Records from a data source:

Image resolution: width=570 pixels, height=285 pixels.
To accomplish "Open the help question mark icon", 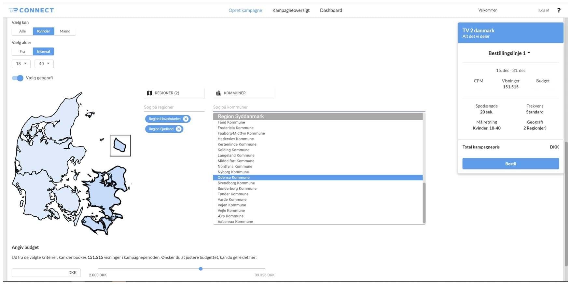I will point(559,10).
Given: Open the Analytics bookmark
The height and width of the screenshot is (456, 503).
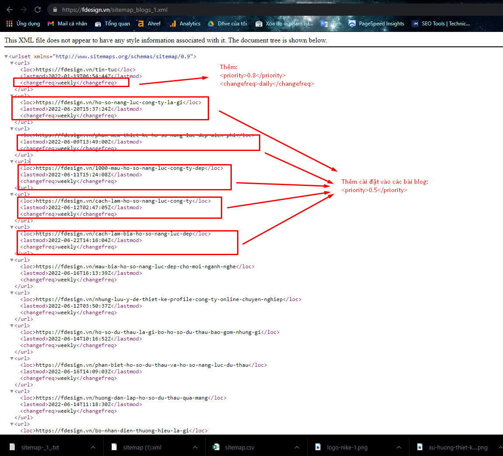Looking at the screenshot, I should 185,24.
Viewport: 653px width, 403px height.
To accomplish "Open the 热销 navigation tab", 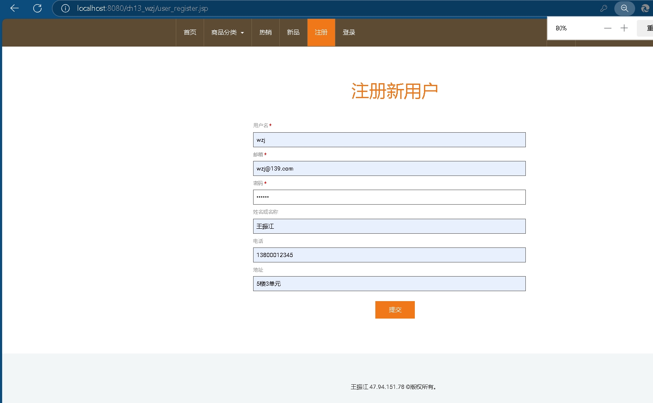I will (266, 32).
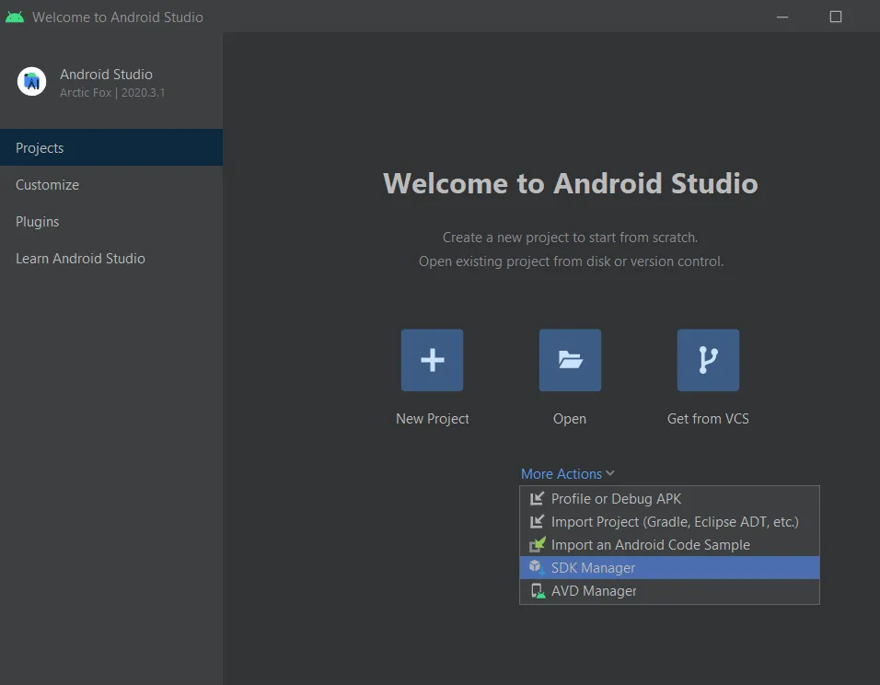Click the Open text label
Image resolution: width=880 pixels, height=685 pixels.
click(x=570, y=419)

==

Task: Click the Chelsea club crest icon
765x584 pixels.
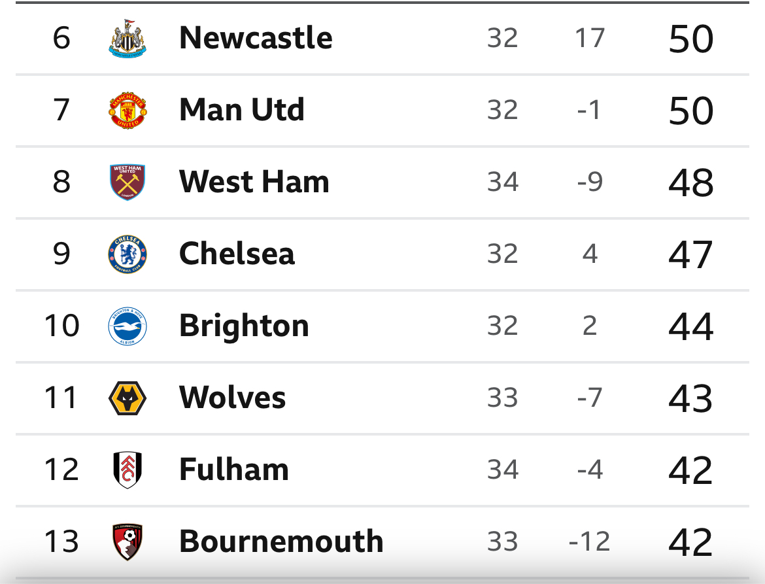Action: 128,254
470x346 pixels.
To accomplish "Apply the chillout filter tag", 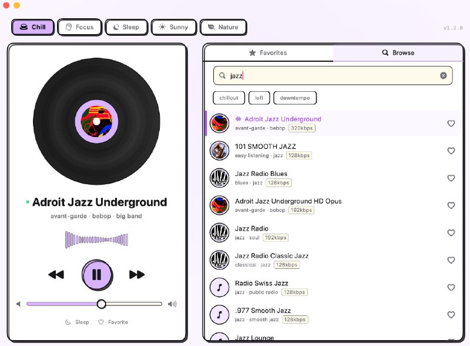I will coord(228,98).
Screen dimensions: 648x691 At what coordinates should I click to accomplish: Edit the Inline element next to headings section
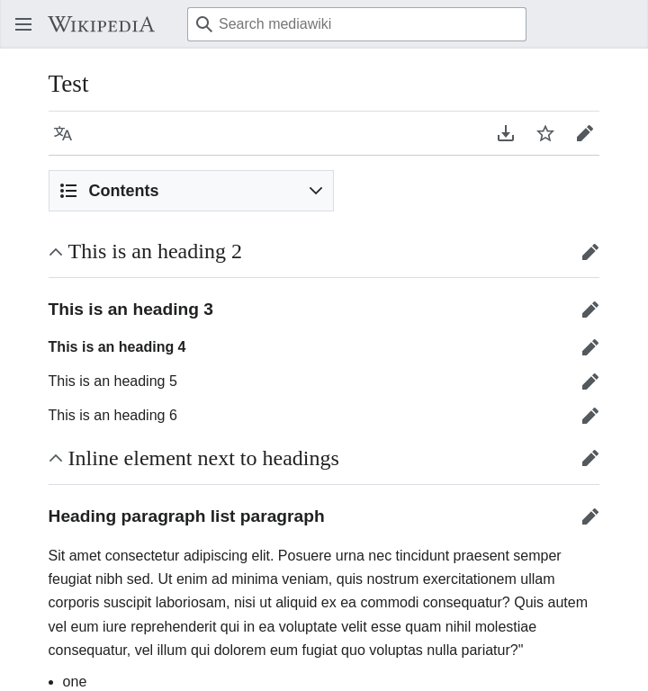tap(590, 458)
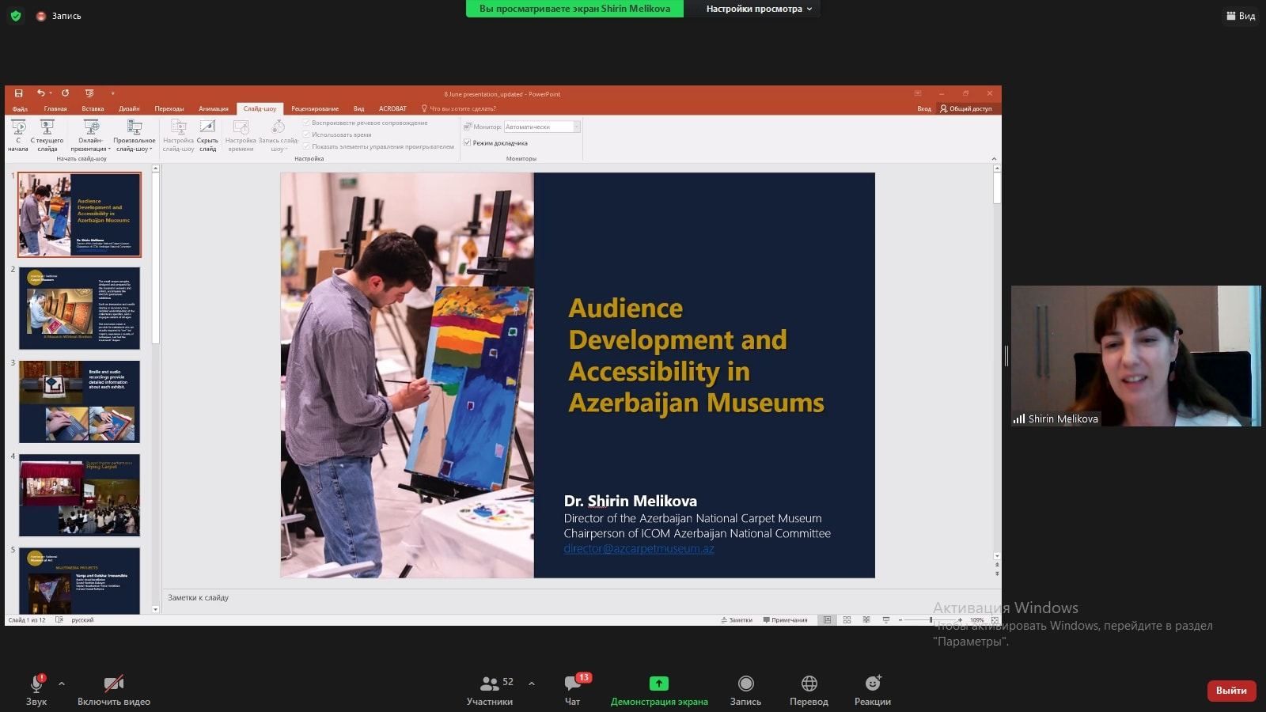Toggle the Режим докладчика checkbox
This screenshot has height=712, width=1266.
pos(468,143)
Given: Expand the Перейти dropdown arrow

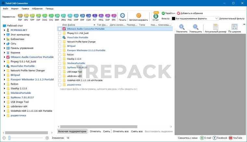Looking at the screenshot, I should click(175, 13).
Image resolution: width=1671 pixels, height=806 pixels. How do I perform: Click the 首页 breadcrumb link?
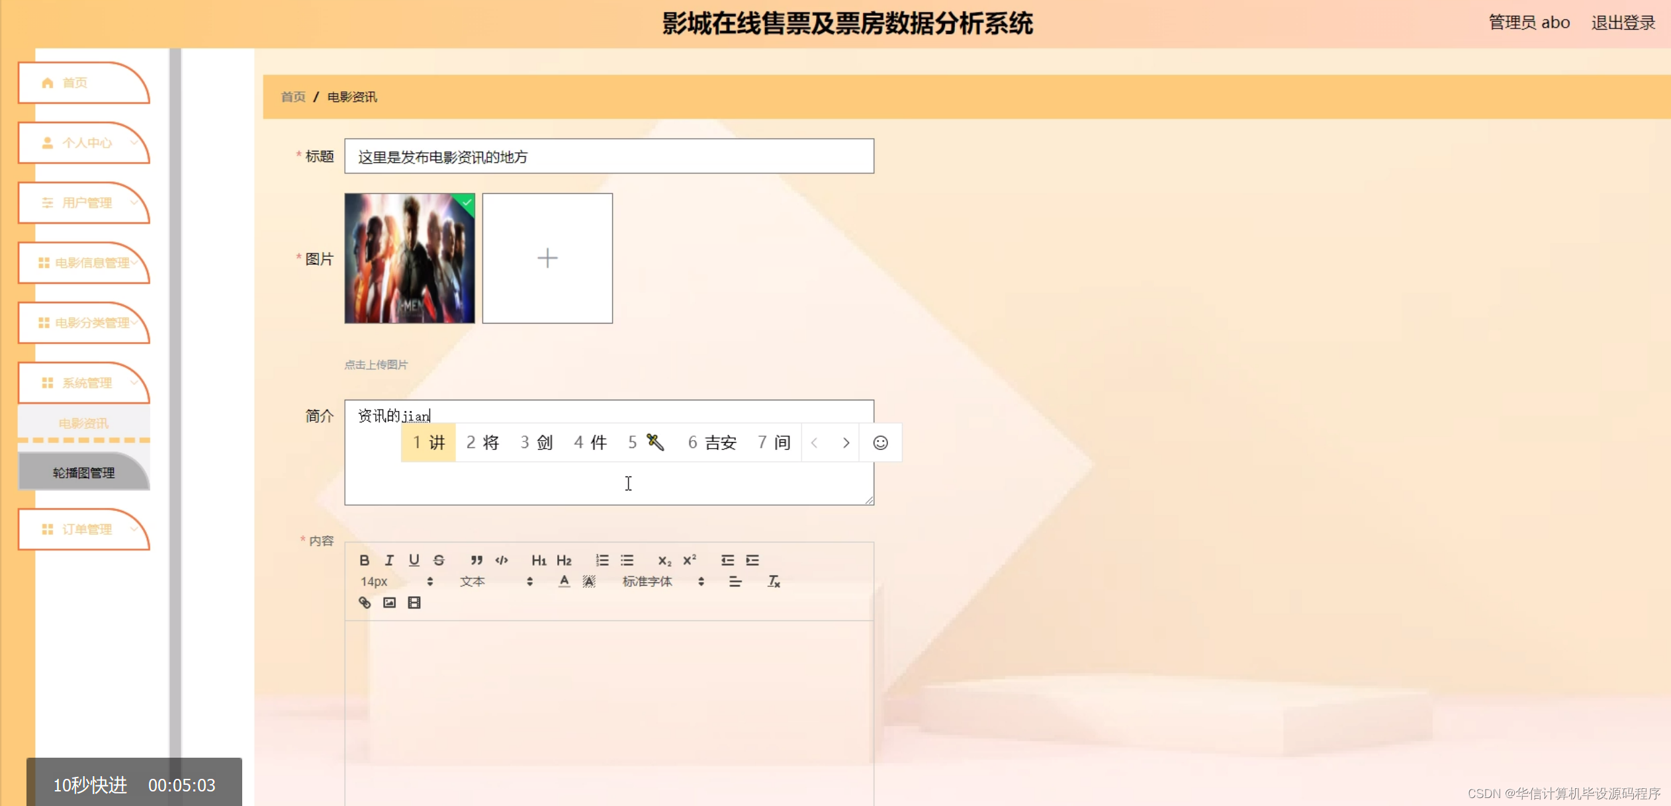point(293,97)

_WORK REQUIRED_: Write out the records from the line with "Given: Expand the Перейти dropdown arrow" up to and including the line with "point(293,97)", exactly as they appear, and omit the pictures.

_RESPONSE_:
Given: Expand the Перейти dropdown arrow

Looking at the screenshot, I should click(175, 13).
Image resolution: width=1671 pixels, height=806 pixels. How do I perform: Click the 首页 breadcrumb link?
point(293,97)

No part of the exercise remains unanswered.